Stationen

Dienstag, 22. März 2016

Ein Selbstverständnis nimmt Gestalt an

In gut einem Monat will die AfD sich ihr erstes umfassendes Parteiprogramm geben. Parteiintern ist die Debatte darüber bereits in vollem Gange. Nach einer Serie von Wahlerfolgen ist der AfD auch die öffentliche Aufmerksamkeit gewiß. Fieberhaft suchen Medien und Konkurrenz in den bereits nach außen kommunizierten Programmteilen nach Haaren in der Suppe.
Für die junge Partei, die drei Jahre nach ihrer Gründung und trotz einer bereits durchgemachten Spaltung in zahlreichen Kommunalparlamenten, der Hälfte aller Landtage und im Europaparlament vertreten ist und als sicherer Kandidat für weitere Landtagseinzüge und den Bundestag gilt, ist die Programmfindung eine Gratwanderung.
Das legt bereits der nach dem „Super-Wahlsonntag“ vom 13. März wiederholt erhobene Anspruch als „neue Volkspartei“ nahe. Auch in ihrer Wählerschaft ist die AfD längst über das Image einer euro-kritischen, wirtschaftsliberalen Professorenpartei hinausgewachsen.
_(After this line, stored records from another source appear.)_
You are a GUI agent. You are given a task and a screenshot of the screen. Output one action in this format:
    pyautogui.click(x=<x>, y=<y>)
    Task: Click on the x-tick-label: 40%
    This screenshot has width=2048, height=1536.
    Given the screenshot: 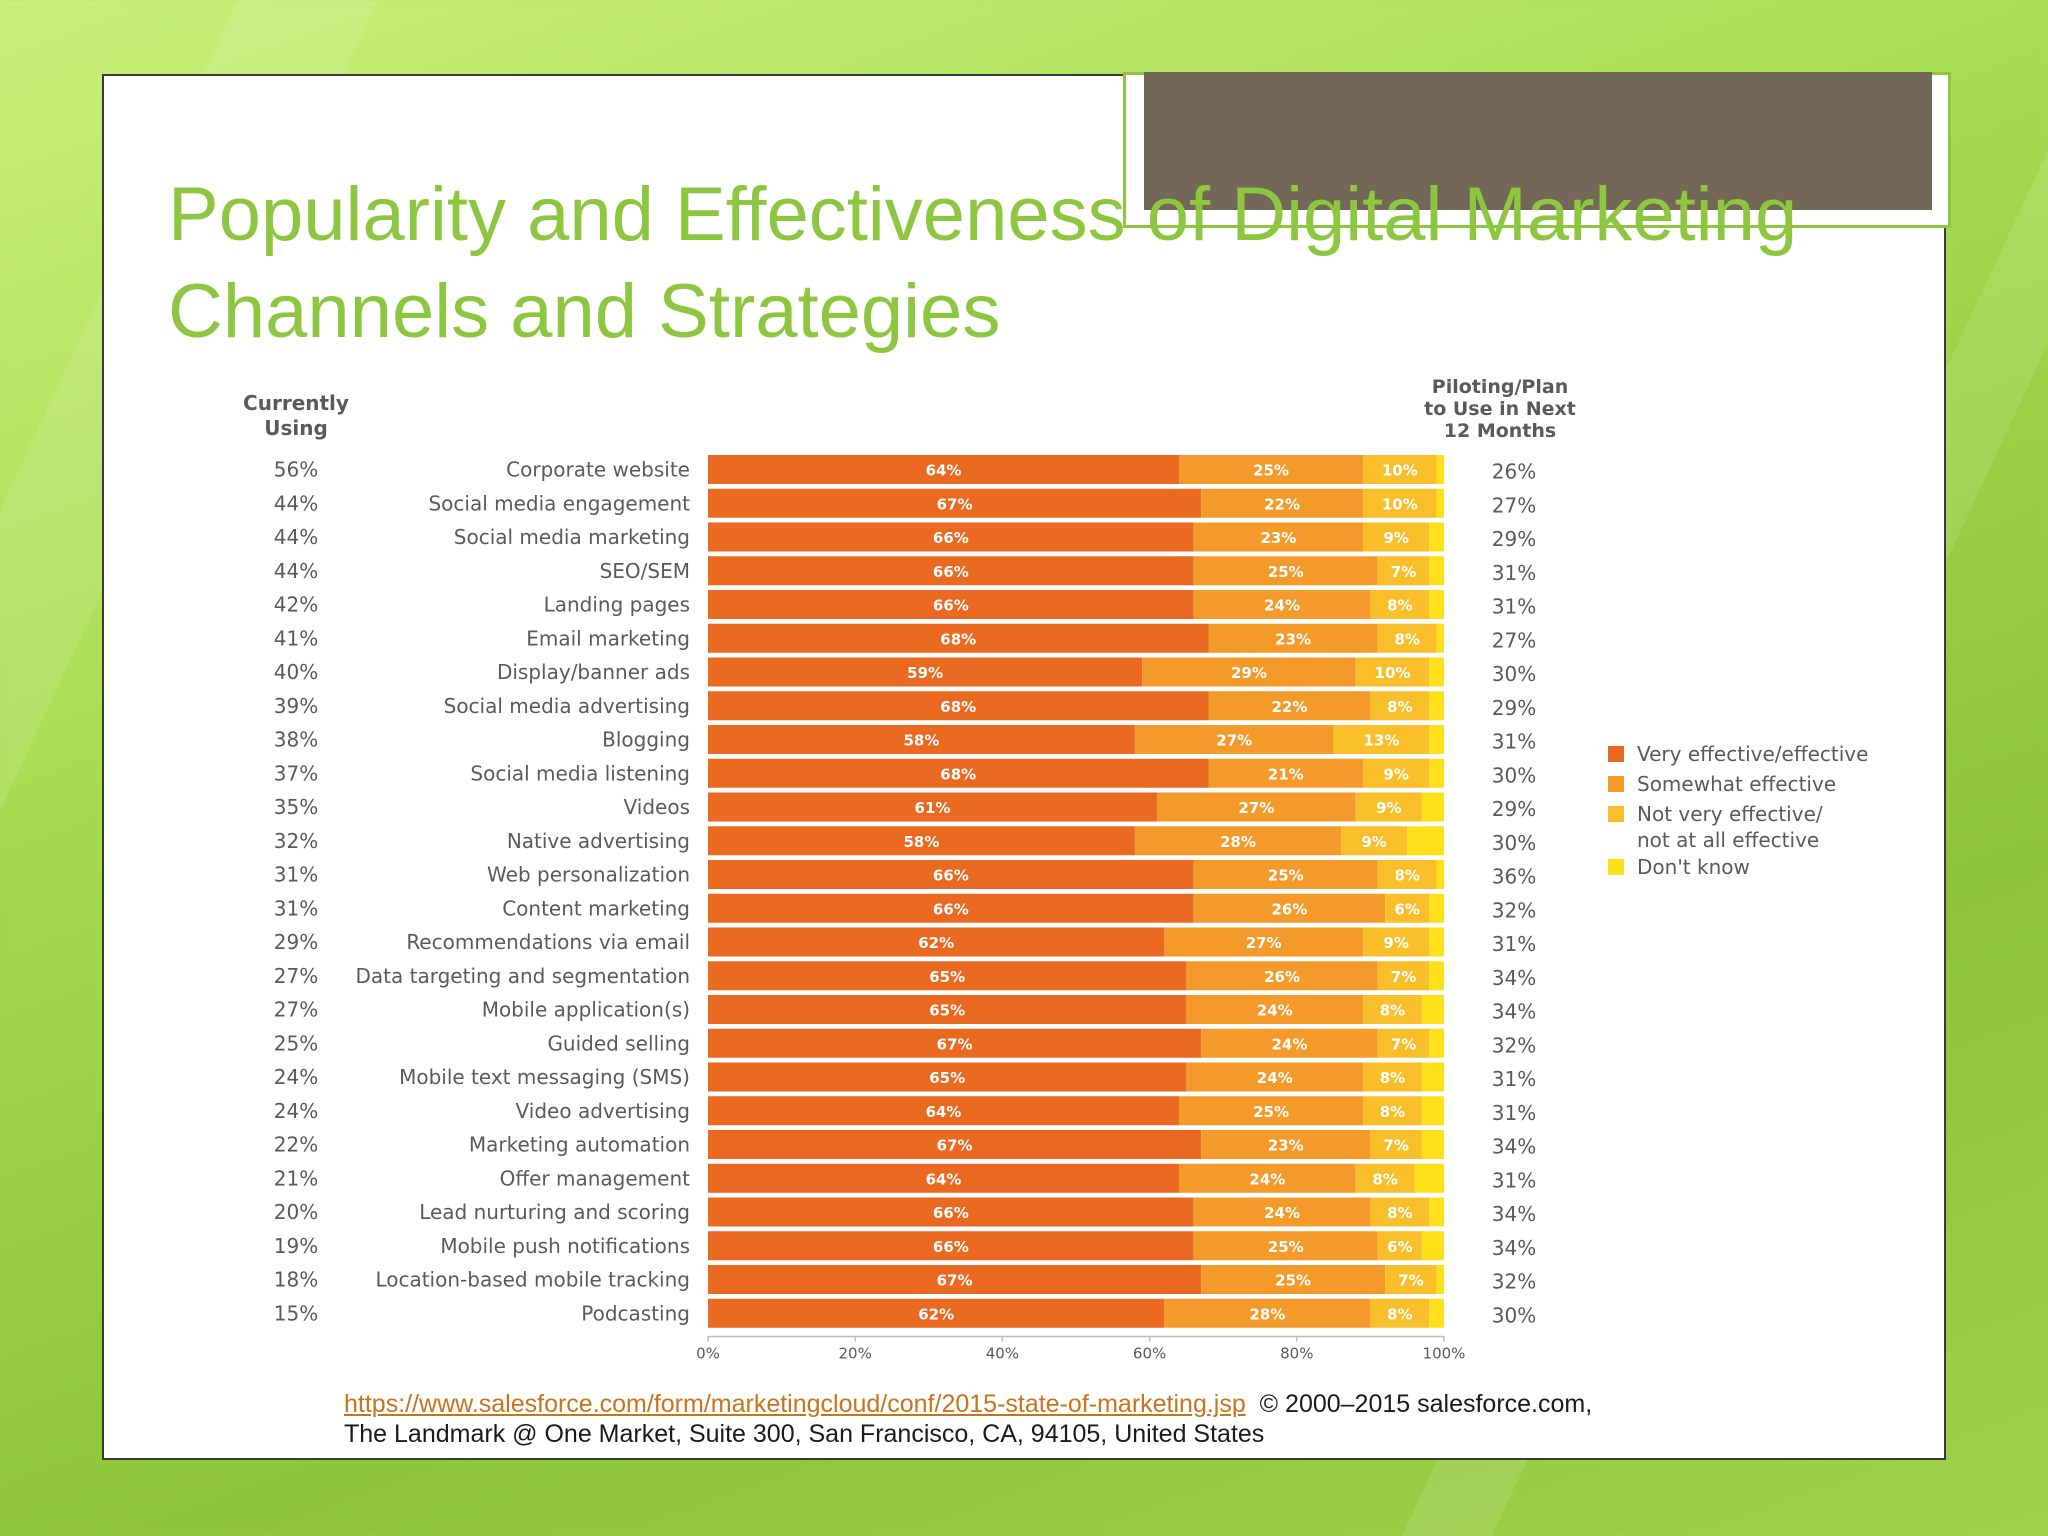 What is the action you would take?
    pyautogui.click(x=1002, y=1354)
Sie wird vor allem von den Jungen gewählt und weniger von den Rentnern, bei denen inzwischen die Achtundsechziger dominieren; von Arbeitern und Arbeitslosen, Selbständigen und Beamten, von der ausgeplünderten Mittelschicht.
Das Zauberwort dafür heißt „Alternative“, eine Marke, deren Sprengkraft Parteigründer Lucke offenkundig massiv unterschätzt und obendrein viel zu eng gefaßt hat. Als Alternative zum ideologisch-programmatischen Einheitsbrei eines oligarchisch festgefahrenen Parteienkartells, in dem jeder mit jedem kann und jeden Konkurrenten mit abweichenden Gedanken wütend wegbeißen will, hat die AfD die beste Ausgangsposition, um das Kartell durch weitere Erfolge aufzubrechen.
Vorausgesetzt, die „Alternative“ wird nicht wieder zu eng gefaßt. Das Thema „Asylkrise“ im Programmentwurf eher nach hinten zu schieben und zwischen „echten Flüchtlingen“ und illegalen Immigranten zu differenzieren, ist so gesehen ein kluger Schachzug. Islamkritik ist durchaus ebenfalls ein alternatives Alleinstellungsmerkmal, sollte aber nicht überstrapaziert werden; schon manches Parteiprojekt ist an der Reduzierung darauf in der öffentlichen Wahrnehmung gescheitert.

An Einwanderungs-, Euro- und Energiewende-Kritik, dem Bestehen auf Volksabstimmungen und mehr direkter Demokratie, aber auch klassischen „liberalen“ Programmpunkten wie niedrigere Steuern oder Auflösung der Arbeitsagentur (eine alte FDP-Forderung übrigens) läßt sich das Profil einer Alternative zum Altparteienkartell erkennen. Sozialdemokratisch bis sozialistisch sind ja schon alle anderen.
Die von der SPD angekündigte „Entzauberung“ anhand ihres Programms muß die AfD kaum fürchten; von ewig-gestrigen linken Betonköpfen als „reaktionär“ tituliert zu werden, das kann man aushalten und mit guten Gründen widerlegen.
Innerhalb der AfD reicht der Bogen von einem starken freiheitlich-libertären Flügel bis zur Selbstdefinition als „Partei der kleinen Leute“, die Parteivize Alexander Gauland vornimmt, der im Programm stärkere sozialpolitische Akzente setzen will.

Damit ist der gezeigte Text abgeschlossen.